▶

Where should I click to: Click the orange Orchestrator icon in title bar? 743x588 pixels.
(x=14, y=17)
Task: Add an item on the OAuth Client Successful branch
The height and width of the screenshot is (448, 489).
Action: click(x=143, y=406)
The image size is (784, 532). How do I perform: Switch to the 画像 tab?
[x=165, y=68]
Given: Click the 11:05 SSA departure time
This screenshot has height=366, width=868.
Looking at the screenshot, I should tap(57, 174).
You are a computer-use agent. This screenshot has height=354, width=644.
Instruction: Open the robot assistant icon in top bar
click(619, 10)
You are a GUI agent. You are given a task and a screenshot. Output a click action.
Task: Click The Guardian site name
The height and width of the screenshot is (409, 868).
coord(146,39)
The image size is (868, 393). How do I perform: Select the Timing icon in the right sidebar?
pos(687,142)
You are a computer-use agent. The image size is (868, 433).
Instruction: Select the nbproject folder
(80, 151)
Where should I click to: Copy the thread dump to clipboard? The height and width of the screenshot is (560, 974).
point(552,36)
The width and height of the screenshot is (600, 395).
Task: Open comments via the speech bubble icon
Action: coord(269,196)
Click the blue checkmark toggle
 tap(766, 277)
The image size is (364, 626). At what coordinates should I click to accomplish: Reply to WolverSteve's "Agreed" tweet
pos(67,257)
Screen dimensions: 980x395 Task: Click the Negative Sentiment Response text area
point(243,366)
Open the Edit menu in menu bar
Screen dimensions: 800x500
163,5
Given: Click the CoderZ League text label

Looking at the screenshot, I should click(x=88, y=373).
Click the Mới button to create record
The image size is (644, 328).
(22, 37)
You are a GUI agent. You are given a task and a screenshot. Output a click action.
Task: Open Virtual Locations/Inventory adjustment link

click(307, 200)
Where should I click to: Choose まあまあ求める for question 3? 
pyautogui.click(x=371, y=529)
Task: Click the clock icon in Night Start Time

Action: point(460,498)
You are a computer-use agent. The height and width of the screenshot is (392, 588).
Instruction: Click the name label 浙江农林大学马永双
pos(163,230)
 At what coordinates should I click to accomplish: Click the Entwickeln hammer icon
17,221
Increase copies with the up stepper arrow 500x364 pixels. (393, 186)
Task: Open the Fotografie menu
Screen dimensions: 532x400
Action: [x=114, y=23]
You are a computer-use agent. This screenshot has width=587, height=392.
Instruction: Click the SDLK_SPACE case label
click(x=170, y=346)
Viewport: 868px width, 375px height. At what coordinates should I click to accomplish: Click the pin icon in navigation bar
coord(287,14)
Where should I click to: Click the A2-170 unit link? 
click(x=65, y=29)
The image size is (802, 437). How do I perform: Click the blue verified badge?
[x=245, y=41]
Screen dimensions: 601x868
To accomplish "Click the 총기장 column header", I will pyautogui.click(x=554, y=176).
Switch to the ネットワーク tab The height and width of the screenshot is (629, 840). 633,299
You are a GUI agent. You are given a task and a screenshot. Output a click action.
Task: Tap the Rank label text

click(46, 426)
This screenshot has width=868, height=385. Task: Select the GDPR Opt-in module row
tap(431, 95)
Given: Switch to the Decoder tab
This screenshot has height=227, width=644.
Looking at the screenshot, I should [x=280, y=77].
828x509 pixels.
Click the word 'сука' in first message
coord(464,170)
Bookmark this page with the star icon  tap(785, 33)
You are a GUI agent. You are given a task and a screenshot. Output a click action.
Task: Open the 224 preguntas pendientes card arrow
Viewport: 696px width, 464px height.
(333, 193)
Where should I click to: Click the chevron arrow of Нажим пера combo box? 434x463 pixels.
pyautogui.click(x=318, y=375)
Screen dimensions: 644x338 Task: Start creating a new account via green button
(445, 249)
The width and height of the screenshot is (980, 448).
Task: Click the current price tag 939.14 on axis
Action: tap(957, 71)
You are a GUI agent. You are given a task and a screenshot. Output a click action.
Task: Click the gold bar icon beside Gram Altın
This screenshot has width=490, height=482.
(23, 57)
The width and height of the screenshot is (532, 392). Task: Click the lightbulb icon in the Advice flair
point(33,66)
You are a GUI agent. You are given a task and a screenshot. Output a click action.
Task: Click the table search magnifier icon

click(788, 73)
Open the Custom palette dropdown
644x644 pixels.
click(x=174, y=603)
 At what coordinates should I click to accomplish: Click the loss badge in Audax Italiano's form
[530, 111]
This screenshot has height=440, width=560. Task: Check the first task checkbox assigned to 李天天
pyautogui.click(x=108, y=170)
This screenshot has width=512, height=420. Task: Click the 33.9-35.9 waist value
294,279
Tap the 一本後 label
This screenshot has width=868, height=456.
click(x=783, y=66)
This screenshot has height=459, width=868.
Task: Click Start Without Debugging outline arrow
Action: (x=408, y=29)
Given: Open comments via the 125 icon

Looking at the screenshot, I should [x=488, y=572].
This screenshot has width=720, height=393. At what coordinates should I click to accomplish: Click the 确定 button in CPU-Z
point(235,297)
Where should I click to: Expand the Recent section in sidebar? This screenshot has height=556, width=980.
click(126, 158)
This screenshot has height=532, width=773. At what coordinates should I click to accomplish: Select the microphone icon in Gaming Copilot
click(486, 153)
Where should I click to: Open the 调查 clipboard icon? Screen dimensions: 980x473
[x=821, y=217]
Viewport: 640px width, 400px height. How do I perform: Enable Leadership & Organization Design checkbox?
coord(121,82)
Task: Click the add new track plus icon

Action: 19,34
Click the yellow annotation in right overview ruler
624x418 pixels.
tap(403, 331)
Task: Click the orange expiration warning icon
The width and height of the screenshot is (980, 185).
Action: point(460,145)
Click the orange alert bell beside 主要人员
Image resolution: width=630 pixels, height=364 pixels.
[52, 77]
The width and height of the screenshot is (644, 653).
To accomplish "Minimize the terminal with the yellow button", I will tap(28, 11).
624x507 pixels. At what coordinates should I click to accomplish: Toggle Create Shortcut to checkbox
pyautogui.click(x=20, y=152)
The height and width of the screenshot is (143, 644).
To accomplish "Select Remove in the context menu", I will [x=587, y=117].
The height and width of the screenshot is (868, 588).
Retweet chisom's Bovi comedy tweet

◀

Exercise goal.
Scan the material above for the string "will" and copy every line that has it.

Exercise response.
To accomplish "Click the 총기장 column header", I will pyautogui.click(x=554, y=176).
To accomplish "Minimize the terminal with the yellow button", I will tap(28, 11).
To accomplish "Select Remove in the context menu", I will [x=587, y=117].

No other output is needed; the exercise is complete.